I was getting my daughter (who will be three in a few weeks) ready for bed last night and as this was our conversation as I was putting some stuff away in her room before changing her into her pajamas:

Me: Can you take your shirt off by yourself?
Her: No (lackadaisically, not defiantly)
Me: Can you take your shorts off by yourself?
Her: No
Me: What can you do?
Her: I can do THIS!

Words don't do it justice but at that point she broke into a never seen before by her mother or myself, but well-choreographed dance consisting of very wobbly knees, bouncing up and down, and repeatedly criss-crossing her arms across her body. She finished up her dance by bowing and thanking the audience.

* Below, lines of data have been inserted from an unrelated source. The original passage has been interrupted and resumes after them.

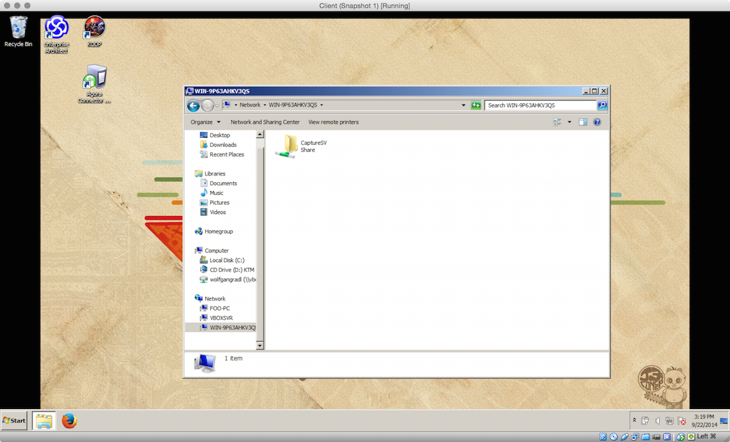Click the Windows Explorer taskbar icon
The height and width of the screenshot is (442, 730).
tap(44, 420)
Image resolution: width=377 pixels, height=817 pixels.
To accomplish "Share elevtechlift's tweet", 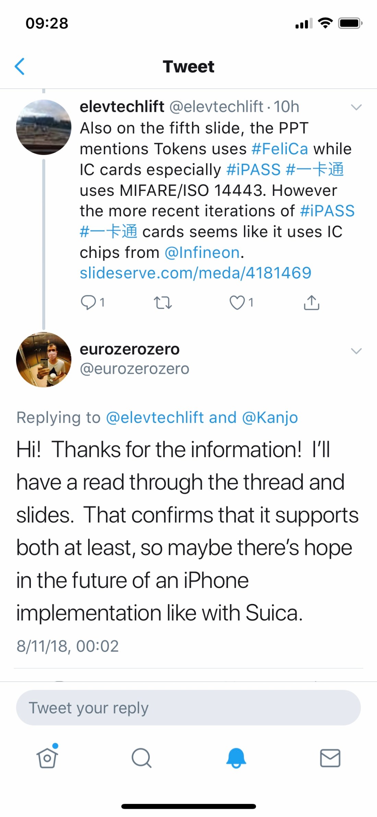I will (x=311, y=303).
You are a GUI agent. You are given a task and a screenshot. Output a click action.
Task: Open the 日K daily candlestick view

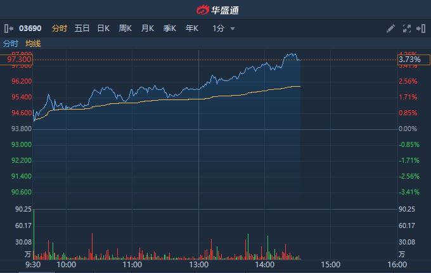(x=103, y=29)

Are all toddlers this silly or is mine an exceptional goofball.

Great story!! Enjoy the silliness!
 
The twins keep sleeping in the same bed... I was keeping track for a while how many nights they did it, but it seems that it is everynight now. I put them in their separate beds, but by the time I go to bed they are in the same bed. I move one back. In the morning they are together again.

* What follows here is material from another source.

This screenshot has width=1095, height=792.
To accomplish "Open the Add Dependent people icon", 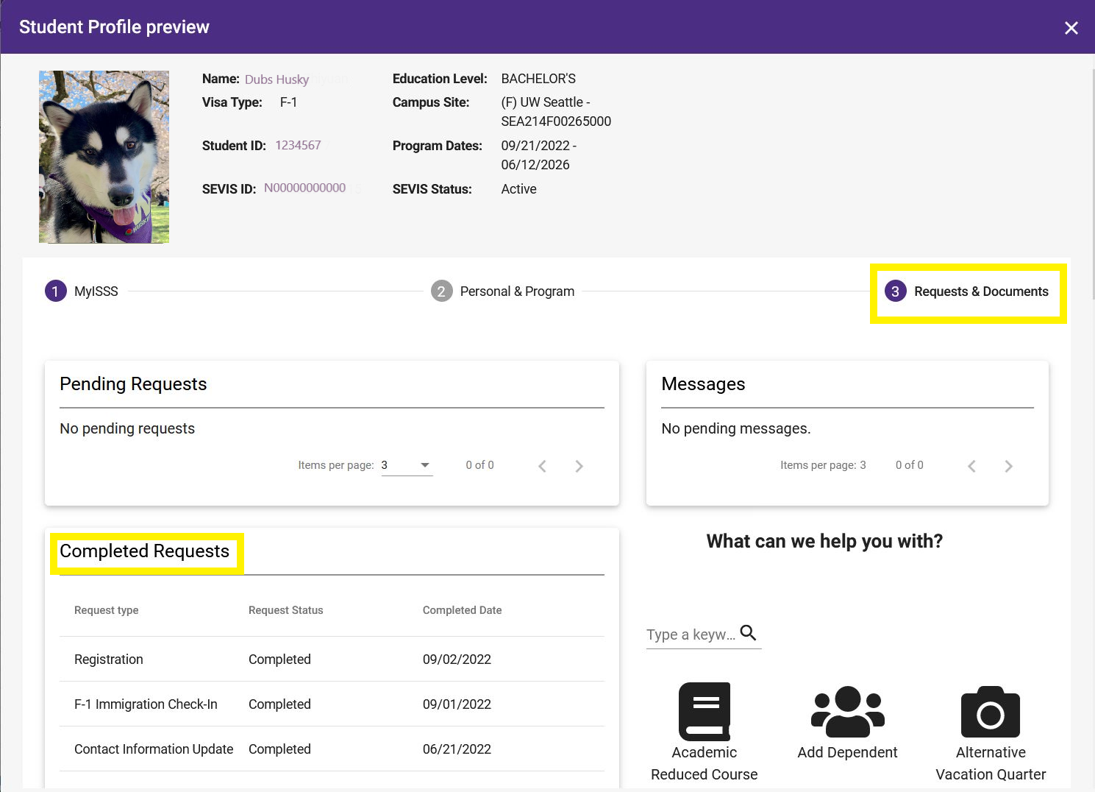I will 847,711.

I guess it isn't a safety concern, it is just funny to me.
2tvnQaM.jpg
 
Hink - That is cute, but on a crabby note....you're lucky that they sleep with each other. My wife and I still get at least 2 of my 3 in our bed every night. And occasionally, we'll get all three....the 6 yr old is getting big.

945552_10201047968387753_25289558_n.jpg
 
Just got a nice letter from the county health dept that told us our 2.5 year old has elevated lead b/t 4.5 and 5 so not danger but still elevated.
We don't live in an old home (built ~2008) so that's not it.
I'm apt to believe his continued nature of putting EVERYTHING in his mouth has led to this.

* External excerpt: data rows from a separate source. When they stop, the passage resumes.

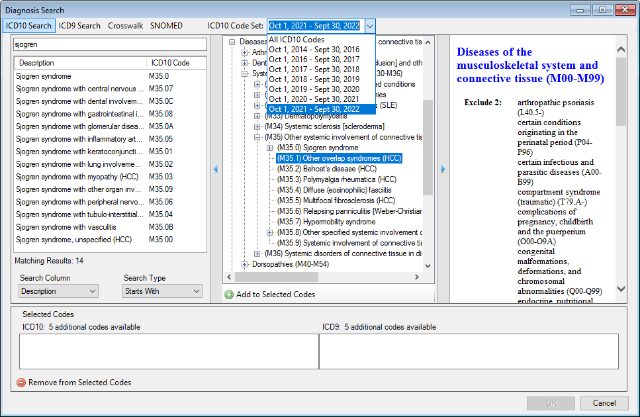Open the SNOMED tab
The width and height of the screenshot is (640, 417).
[x=166, y=26]
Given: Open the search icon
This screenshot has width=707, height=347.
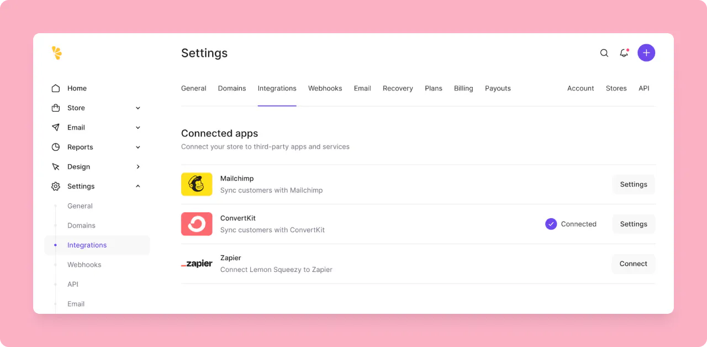Looking at the screenshot, I should (604, 52).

Time to lock up all small toys around him and get him retested in a month.
 
Interesting and funny article: ;) :lmao:

What if there were a trading deadline for kids? Opinion
http://blog.nj.com/njv_guest_blog/2013/07/what_if_there_were_a_trading_d.html

Have you ever thought about it ?

Yeah. Maybe for a minute or so, when he is yelling at his mom. He has a friend I would trade up for. :D He is a Stepford kind of kid - straight As, very serious (kind of stiff and humorless), plays the piano like Mozart and has such good manners. His mom is one of those Supermoms.

But I realize that I love my own kid so much and if I traded him I would just end up turning the Stepford Kid into another version of my own. And my own is a pretty darn good kid and he makes me laugh.

_____________________________________________________________________________________

Yesterday was one of those days I dread every year. The day we take my son to get the school supplies the school says he needs for this year. Man, oh man, there is a lot of stuff - notebooks, papers, protractor, calculator, tissues, binder, pencils, pens, backpack, etc. And I know, I just know that half of this stuff is going to end up in some other kid's bookbag, because my son lends his friends school supplies when they are out of something, or some kid filches it from him. So my weekly shopping bill was double what it normally is, and that doesn't even count the trip to the big city (Great Falls) two weeks ago to shop at Old Navy for clothes.

I love the boy, but, damn, he is expensive. :-c
 
Last evening Junior and I were on a bike ride and we stopped to watch a rocket footbal practice where the youngest kids were about Junior's age. After a short interval of watching practice drills Junior says "now why on earth would anyone want to do football? I mean you got that guy yelling at you all the time and everyone looks like they don't have time to think."

I guess we'll be signing him up for baseball instead.
 
Last evening Junior and I were on a bike ride and we stopped to watch a rocket footbal practice where the youngest kids were about Junior's age. After a short interval of watching practice drills Junior says "now why on earth would anyone want to do football? I mean you got that guy yelling at you all the time and everyone looks like they don't have time to think."

I guess we'll be signing him up for baseball instead.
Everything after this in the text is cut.